§ **TASK REQUIREMENTS**
Render everything from the line containing "y). This screenshot has height=1080, width=1920." down to the line containing "Looking at the image, I should click on (1376, 56)." as a Markdown table with columns Row and Line, one numbered row per line, leaving out blank lines.
BEGIN LISTED ENTRIES
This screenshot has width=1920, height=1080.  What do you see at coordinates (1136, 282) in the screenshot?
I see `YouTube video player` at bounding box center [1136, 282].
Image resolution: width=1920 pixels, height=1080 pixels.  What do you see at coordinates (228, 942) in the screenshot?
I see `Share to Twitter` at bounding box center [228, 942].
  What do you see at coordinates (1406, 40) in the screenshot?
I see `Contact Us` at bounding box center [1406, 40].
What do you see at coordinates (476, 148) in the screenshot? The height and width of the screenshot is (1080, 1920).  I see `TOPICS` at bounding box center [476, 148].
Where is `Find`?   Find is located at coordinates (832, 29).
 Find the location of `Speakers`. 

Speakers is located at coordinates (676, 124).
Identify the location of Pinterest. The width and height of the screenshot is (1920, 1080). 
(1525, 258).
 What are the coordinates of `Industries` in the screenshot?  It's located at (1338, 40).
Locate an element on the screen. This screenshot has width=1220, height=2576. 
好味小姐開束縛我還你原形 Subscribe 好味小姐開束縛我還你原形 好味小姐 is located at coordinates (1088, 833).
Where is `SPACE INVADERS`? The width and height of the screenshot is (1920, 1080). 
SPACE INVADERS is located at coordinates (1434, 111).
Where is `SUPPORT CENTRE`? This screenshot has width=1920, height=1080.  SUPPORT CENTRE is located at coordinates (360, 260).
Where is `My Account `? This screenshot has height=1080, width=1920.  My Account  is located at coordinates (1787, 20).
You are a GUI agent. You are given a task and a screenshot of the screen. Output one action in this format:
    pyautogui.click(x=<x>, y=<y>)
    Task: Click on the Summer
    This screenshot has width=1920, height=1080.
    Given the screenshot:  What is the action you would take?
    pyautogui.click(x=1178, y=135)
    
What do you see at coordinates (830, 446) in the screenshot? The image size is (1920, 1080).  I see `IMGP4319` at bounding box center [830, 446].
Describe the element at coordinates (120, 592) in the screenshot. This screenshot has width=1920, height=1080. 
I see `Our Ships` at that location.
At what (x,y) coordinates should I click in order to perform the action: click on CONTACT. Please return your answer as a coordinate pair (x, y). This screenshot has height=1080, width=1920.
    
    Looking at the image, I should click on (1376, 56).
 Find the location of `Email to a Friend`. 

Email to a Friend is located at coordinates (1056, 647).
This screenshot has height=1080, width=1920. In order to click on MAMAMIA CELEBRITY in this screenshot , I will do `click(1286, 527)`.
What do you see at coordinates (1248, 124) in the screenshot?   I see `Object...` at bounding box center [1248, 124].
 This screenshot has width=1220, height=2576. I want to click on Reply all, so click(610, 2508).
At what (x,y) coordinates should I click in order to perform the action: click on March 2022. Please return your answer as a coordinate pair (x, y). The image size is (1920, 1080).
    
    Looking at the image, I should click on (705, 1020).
END LISTED ENTRIES
§ **TASK OUTPUT**
| Row | Line |
|---|---|
| 1 | At what (x,y) coordinates should I click in order to perform the action: click on CONTACT. Please return your answer as a coordinate pair (x, y). This screenshot has height=1080, width=1920. |
| 2 |     Looking at the image, I should click on (1376, 56). |